■ TASK DESCRIPTION
From the first line to the last, give the records again exactly and skip the pictures.

*** AVAILABLE DATA Section Begins ***

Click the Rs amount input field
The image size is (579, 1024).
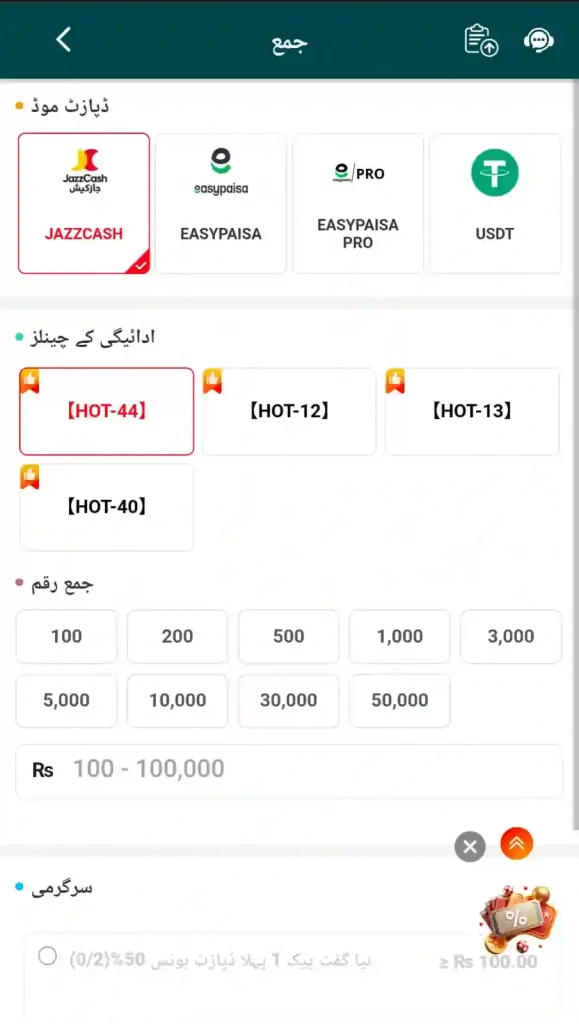tap(289, 770)
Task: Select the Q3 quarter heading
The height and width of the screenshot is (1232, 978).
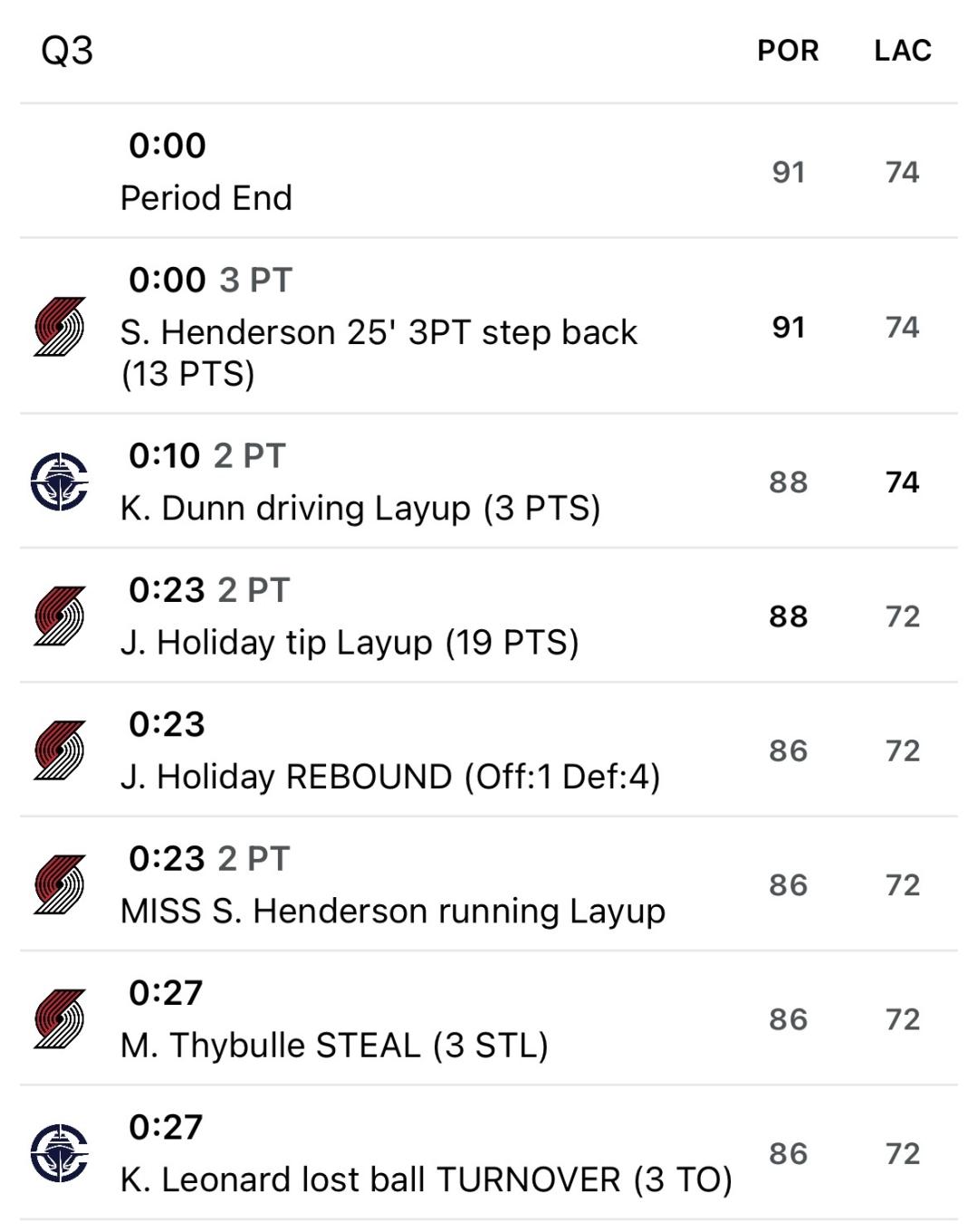Action: coord(67,51)
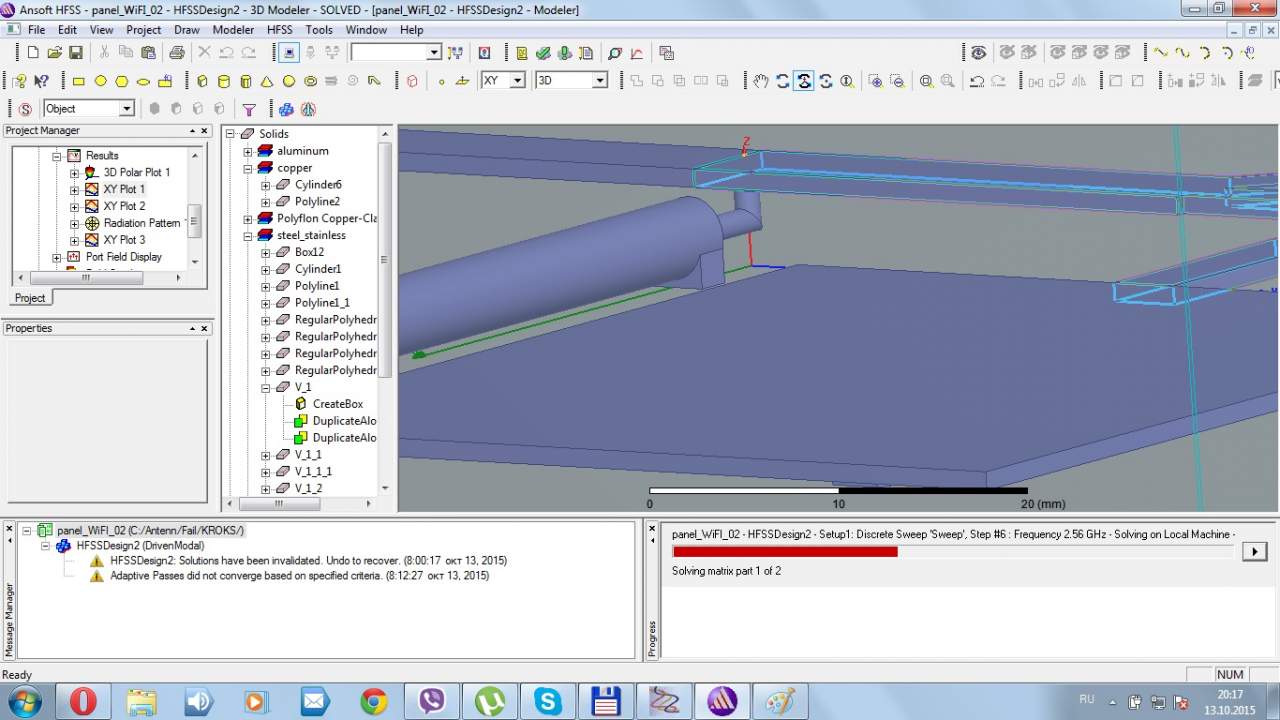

*** AVAILABLE DATA Section Ends ***

■ RESPONSE
Click the Rs amount input field
The image size is (579, 1024).
tap(289, 770)
Task: Select the Q3 quarter heading
The height and width of the screenshot is (1232, 978).
Action: coord(67,51)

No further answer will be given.